Being Too Aggressive: Not only is there no need to be aggressive in class., but it will also cause you to be rigid, get tired quicker, and cause you to use less technique. Plus, there is the potential you could injure one of your training partners. Just slow down and know it is not a competition.

Spazzy Around: Bouncing, flailing, and throwing yourself around will set you off balance making it easier for you to get swept. Slow down and think about your movements. You don’t have to be constantly moving to be effective.

Not Using The Technique You Just Learned: Each class teaches you a new technique it’s always a great idea to practice it in that class rolling session. It’ll help solidify it in your memory and give you an idea of using it live.

Using The Same Techniques Every Class: When you find a technique that works it can be very tempting to use it every class. When you’re just starting out try to branch out after you’ve refined your favorite technique. You’ll progress a lot quicker and learn much more doing so!

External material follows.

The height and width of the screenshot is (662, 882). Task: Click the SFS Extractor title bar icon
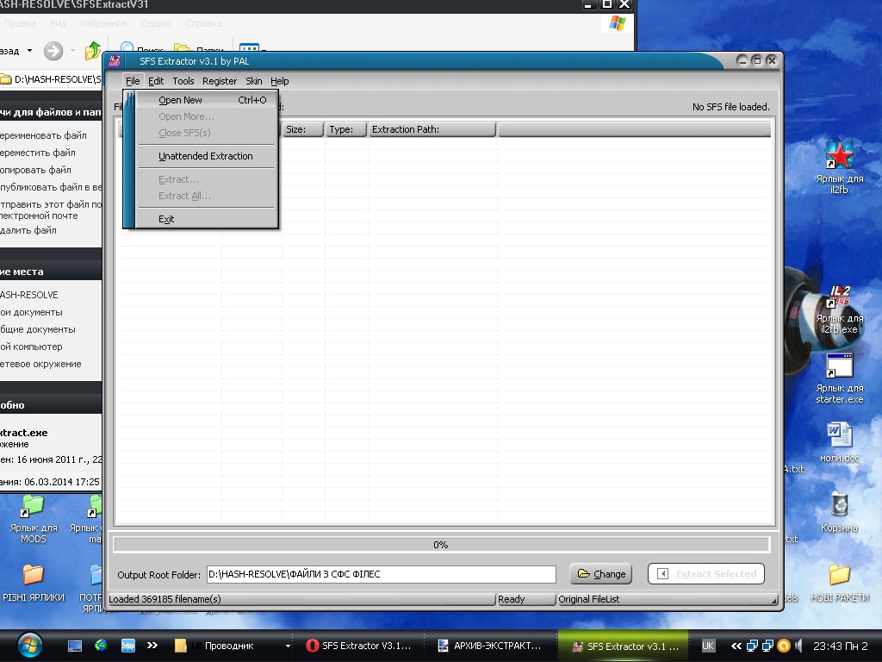pos(115,60)
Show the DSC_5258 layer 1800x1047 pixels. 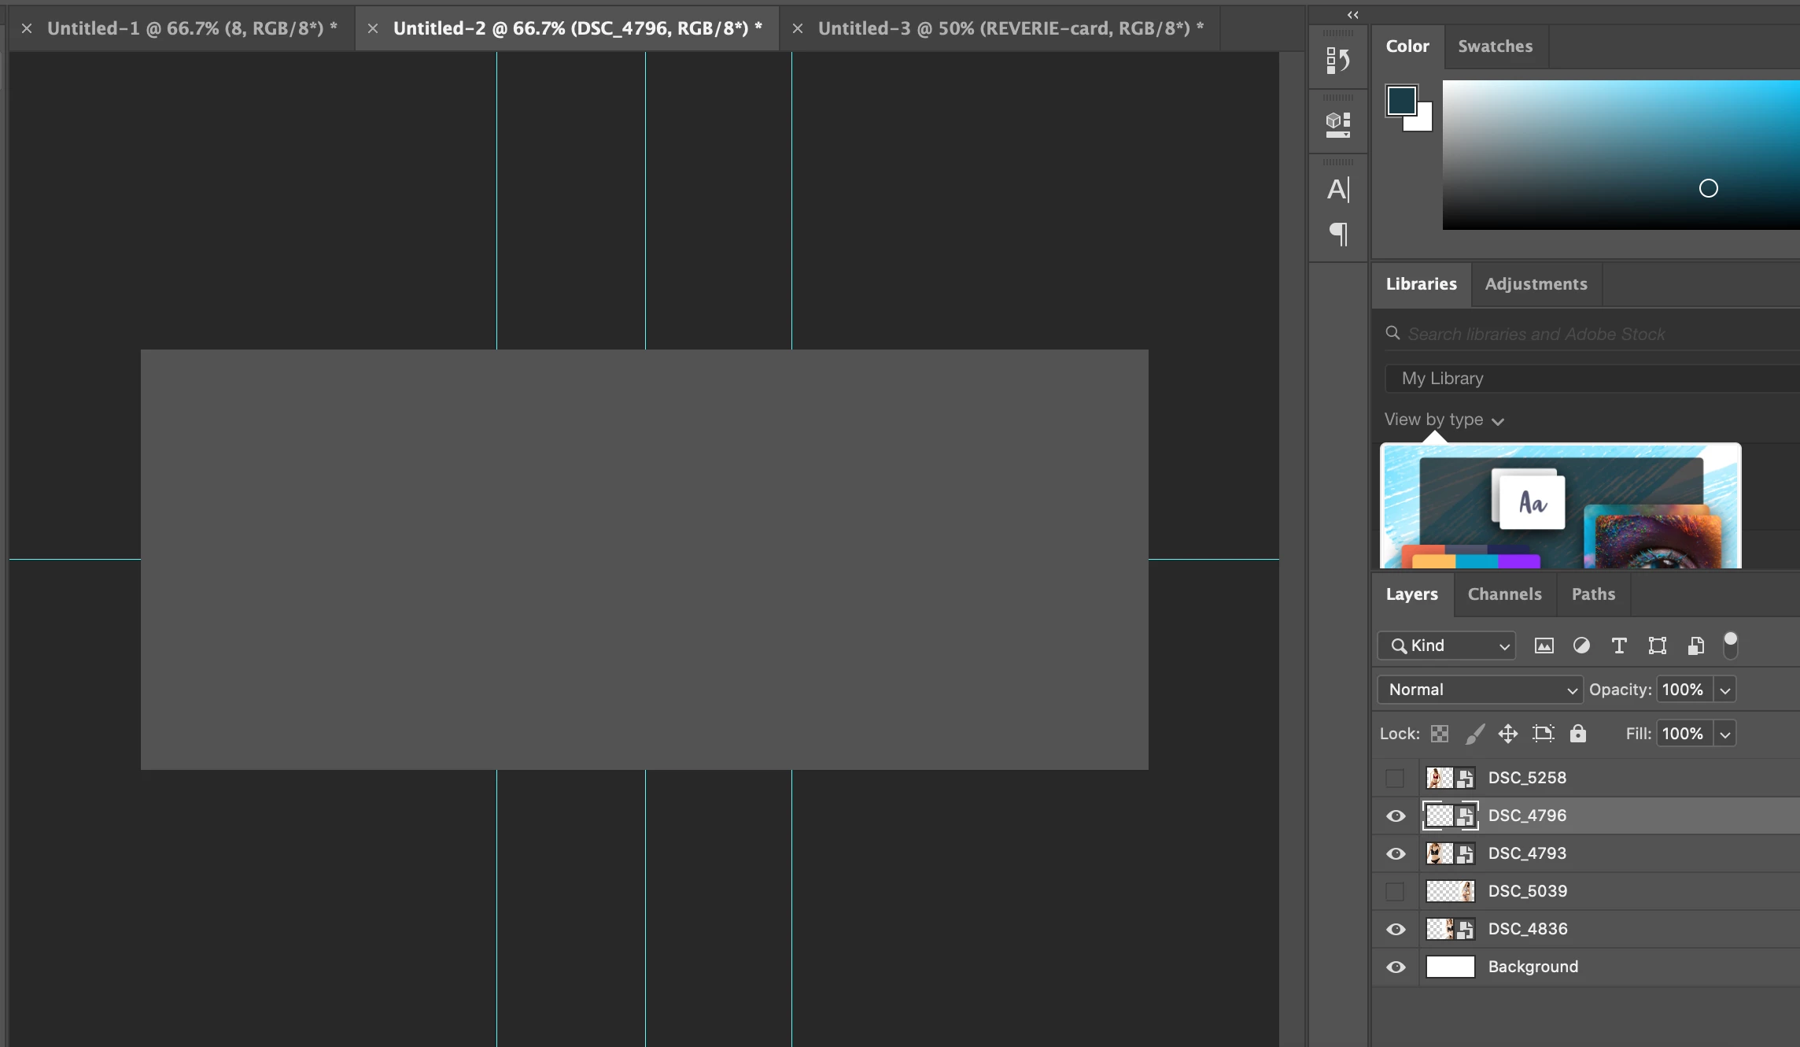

Using Strength Over Technique: You may find success with this at first, but you’ll be quickly left behind when other students start learning more techniques than you. Additionally, your strength is not going to last forever, your technique will.

Not Being Patient: When learning or attempting techniques be patient! You may not learn a technique on the first day, so be patient with yourself when learning different techniques. Also, when utilizing a technique in live rollings, like an escape or submission, be patient with it. There is a lot more resistance than there was in practice.

Relax, Stay Calm, and Breathe: Stay relaxed so your body can flow, remain calm to gather your wits and think clearly on what you need to accomplish and remember to breathe. Remembering these 3 tips is game-changing.

Not Tapping: It’s okay to tap. Not tapping or trying to hold out against a submission can seriously injure you. Save your body to roll another day, you’re not going to impress anyone for letting your shoulder get cranked!